> _The problem_: Exclude the pictures and set down, unaltered, the lines from the one that holds "You are a GUI" through the end of the data.
··· Supplied material
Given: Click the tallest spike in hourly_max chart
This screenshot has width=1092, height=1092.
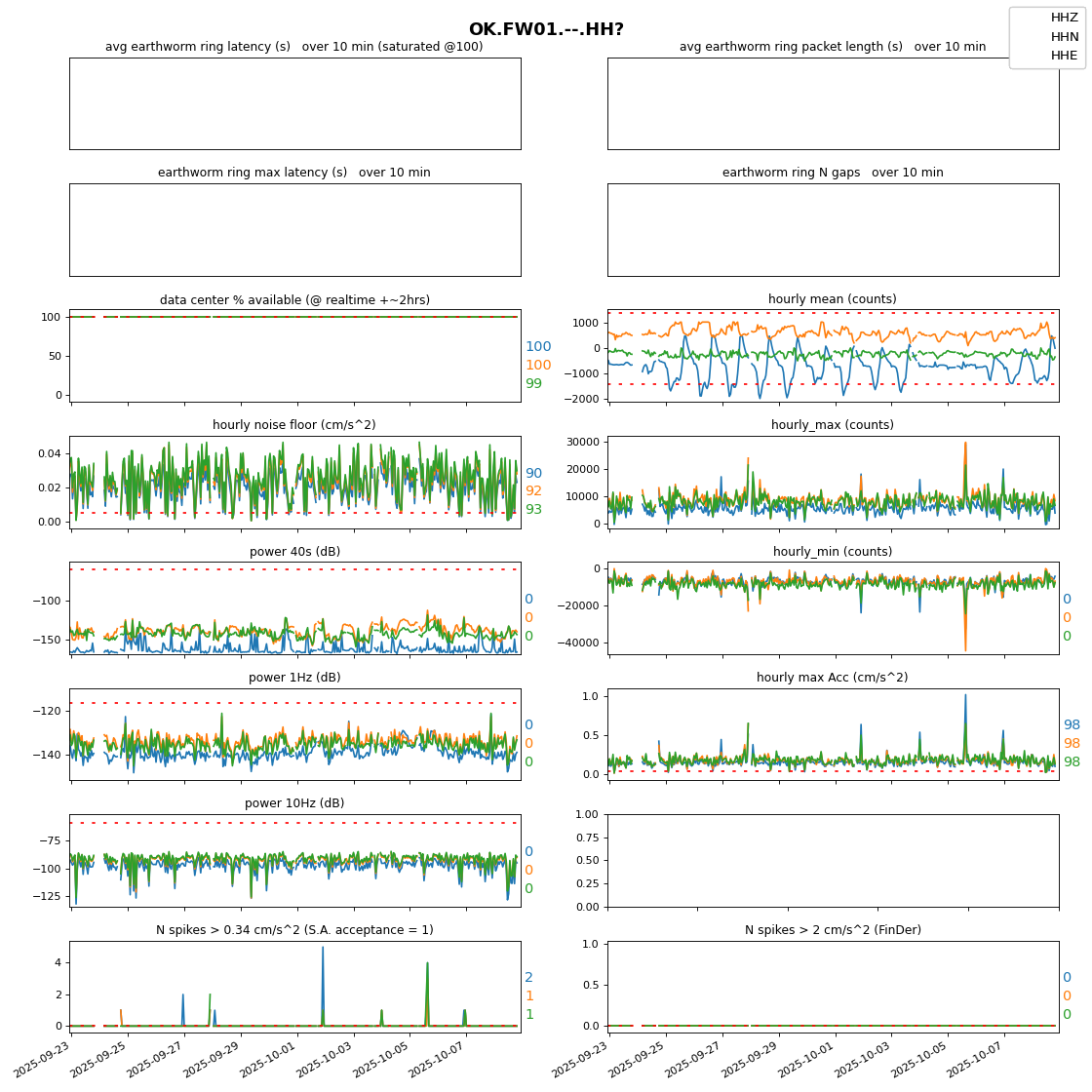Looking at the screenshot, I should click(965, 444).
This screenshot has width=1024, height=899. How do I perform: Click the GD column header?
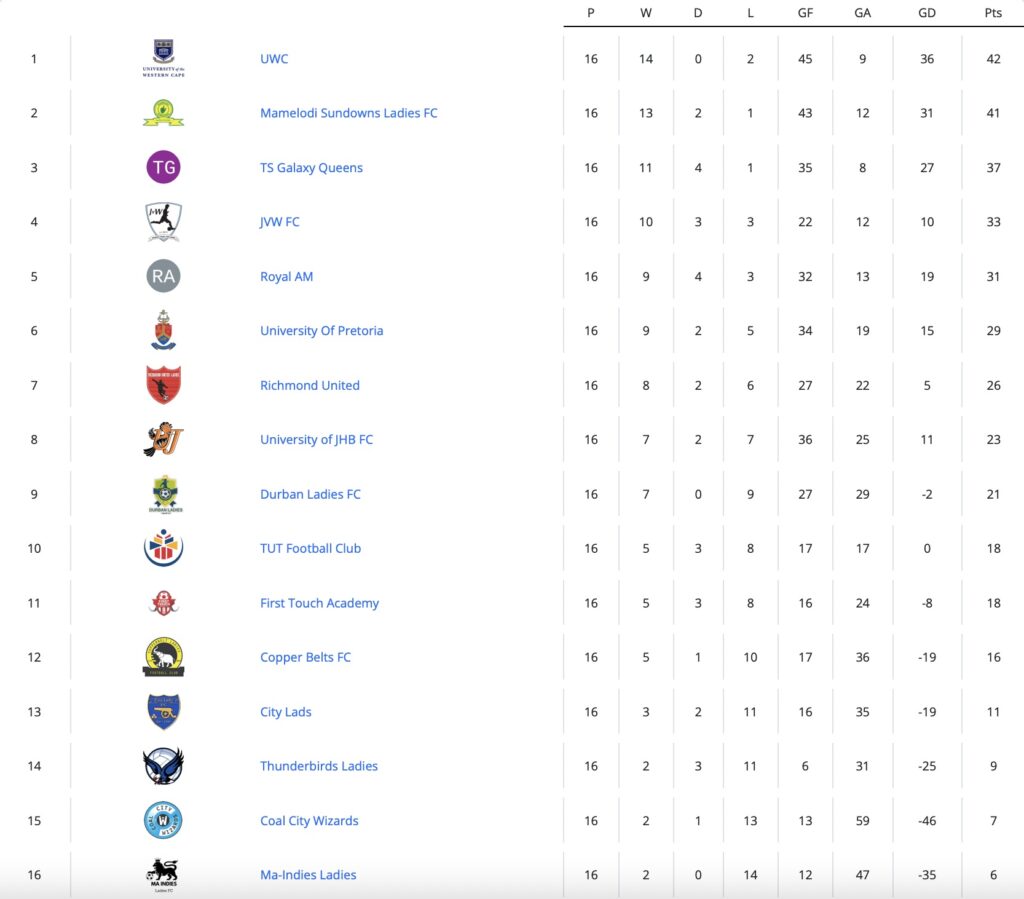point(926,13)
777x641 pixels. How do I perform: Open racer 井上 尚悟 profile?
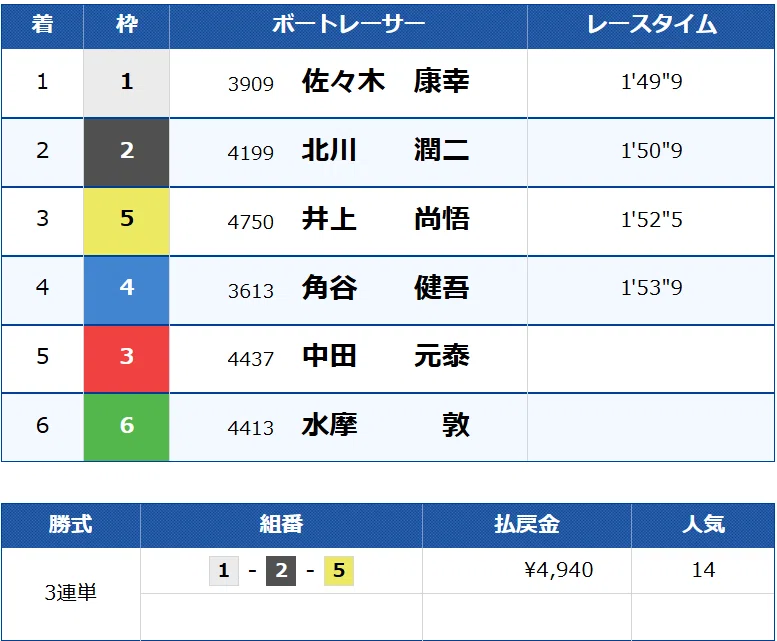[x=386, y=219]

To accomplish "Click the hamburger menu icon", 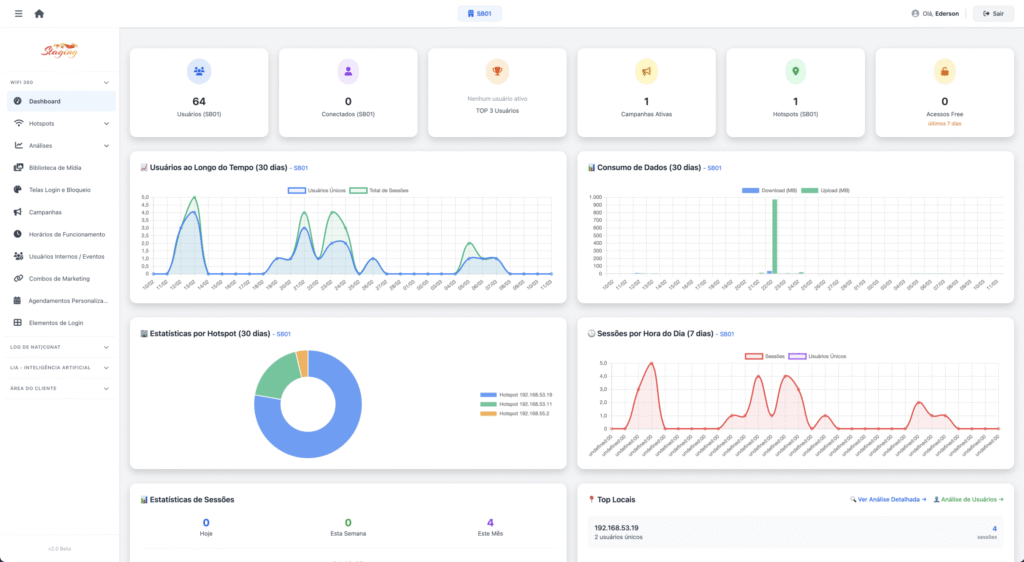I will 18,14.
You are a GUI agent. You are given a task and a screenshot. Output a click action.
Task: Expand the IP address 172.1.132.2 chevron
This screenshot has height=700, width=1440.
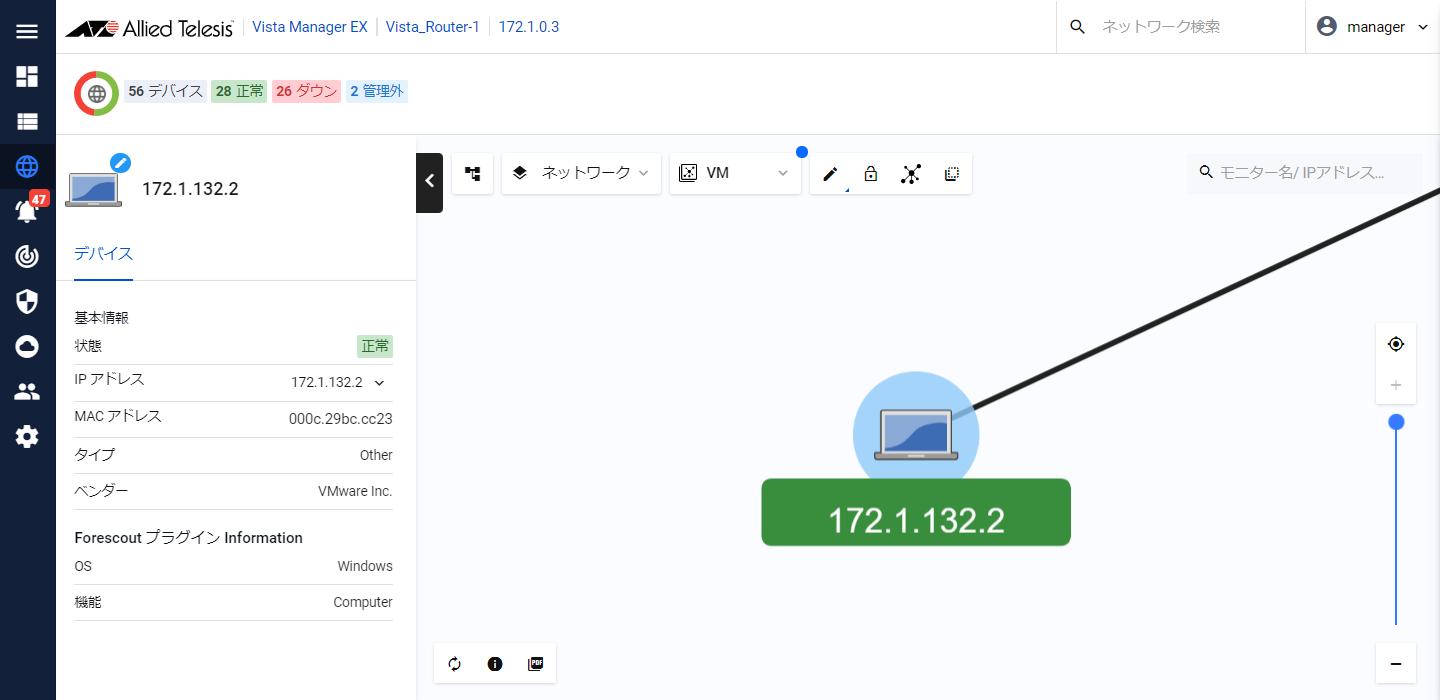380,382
······
> _Written solution_:
You are a GUI agent. You are given a task and a screenshot. Output a click action.
Task: Expand the IP address 172.1.132.2 chevron
This screenshot has height=700, width=1440.
380,382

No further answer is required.